I know there’s been a lot of skepticism about whether the politics of the moment will allow us to pass this jobs plan – or any jobs plan. Already, we’re seeing the same old press releases and tweets flying back and forth. Already, the media has proclaimed that it’s impossible to bridge our differences. And maybe some of you have decided that those differences are so great that we can only resolve them at the ballot box.
But know this: the next election is fourteen months away. And the people who sent us here – the people who hired us to work for them – they don’t have the luxury of waiting fourteen months. Some of them are living week to week; paycheck to paycheck; even day to day. They need help, and they need it now.
I don’t pretend that this plan will solve all our problems. It shouldn’t be, nor will it be, the last plan of action we propose. What’s guided us from the start of this crisis hasn’t been the search for a silver bullet. It’s been a commitment to stay at it – to be persistent – to keep trying every new idea that works, and listen to every good proposal, no matter which party comes up with it.

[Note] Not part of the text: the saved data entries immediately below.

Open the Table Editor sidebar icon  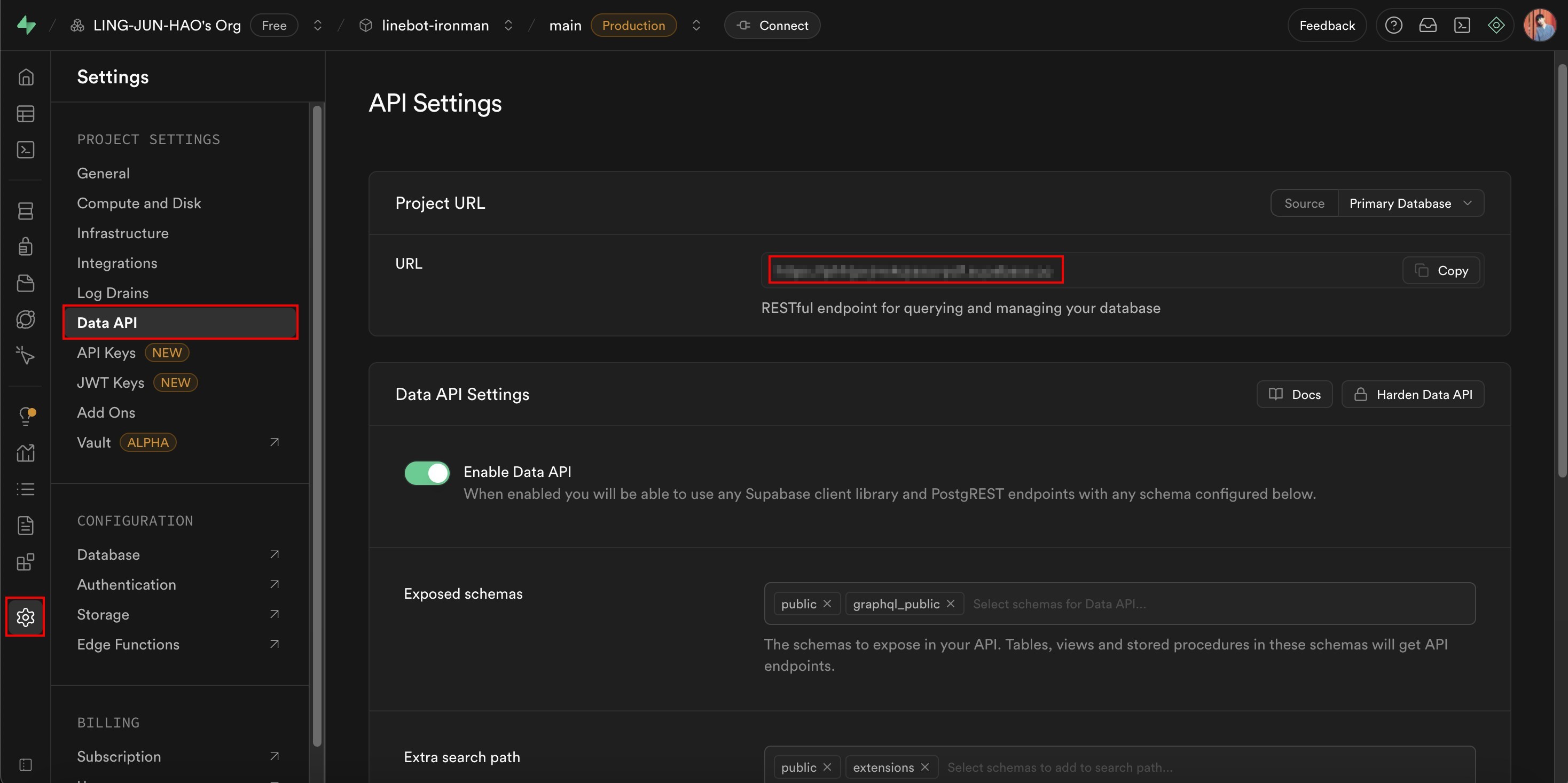point(26,114)

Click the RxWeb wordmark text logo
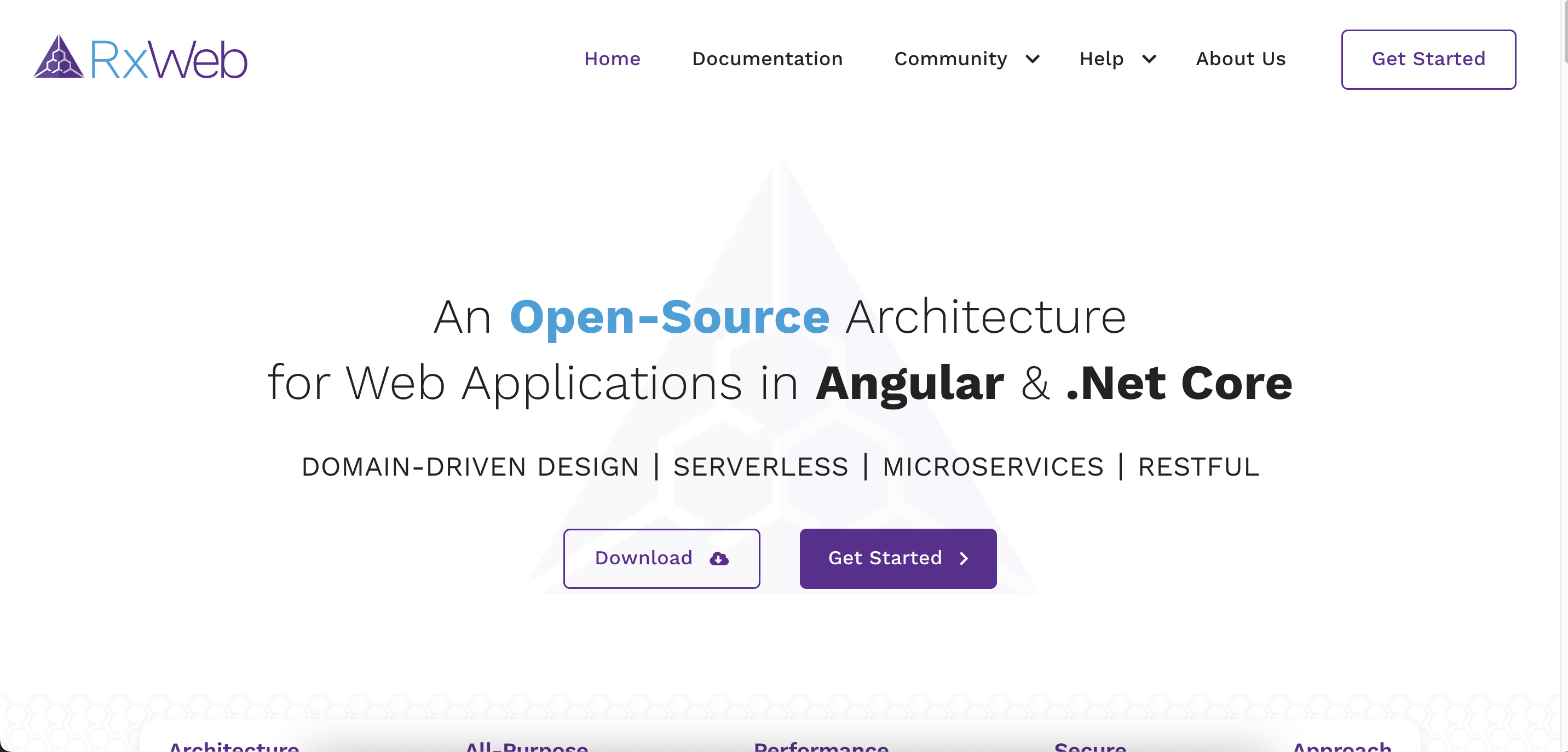[169, 60]
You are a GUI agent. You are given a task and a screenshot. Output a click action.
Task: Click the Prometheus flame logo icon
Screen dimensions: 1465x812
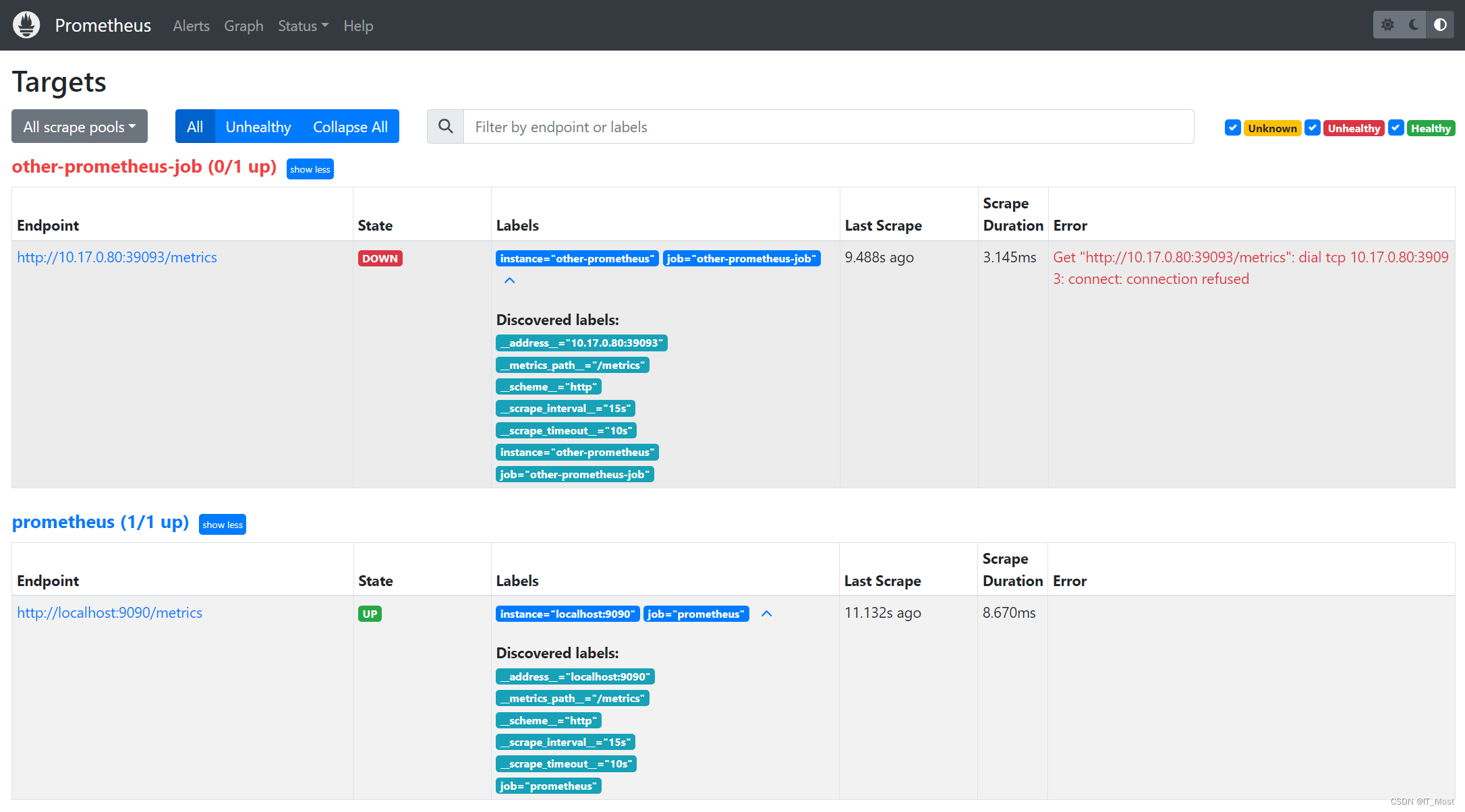pos(26,25)
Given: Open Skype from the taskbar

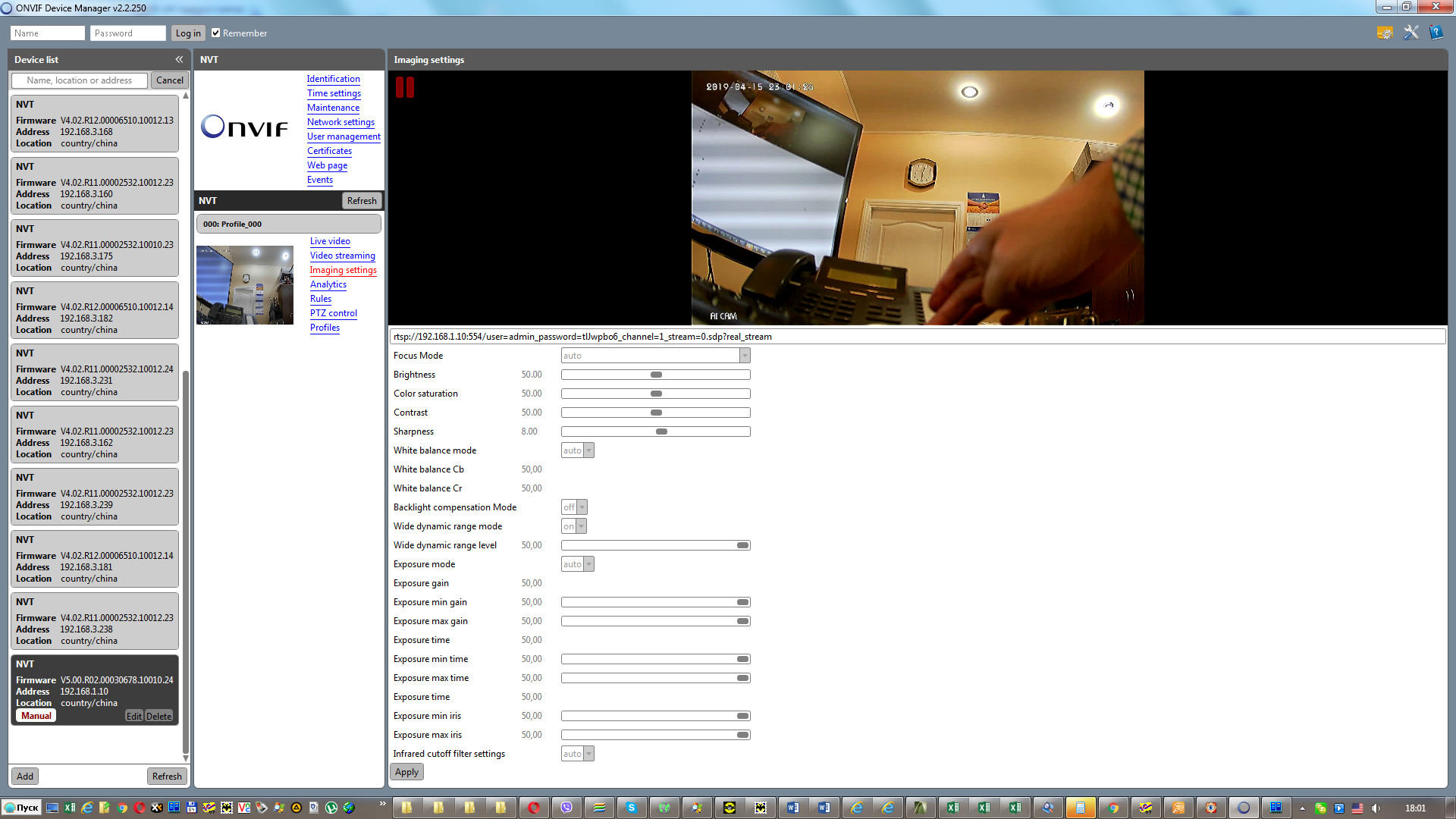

Regardless of the arguments we’ve had in the past, regardless of the arguments we’ll have in the future, this plan is the right thing to do right now. You should pass it. And I intend to take that message to every corner of this country.
I also ask every American who agrees to lift your voice and tell the people who are gathered here tonight that you want action now. Tell Washington that doing nothing is not an option. Remind us that if we act as one nation, and one people, we have it within our power to meet this challenge.
From the prepared remarks of PRESIDENT OBAMA’s speech to a joint session of Congress, Thursday, Sept. 8, 2011.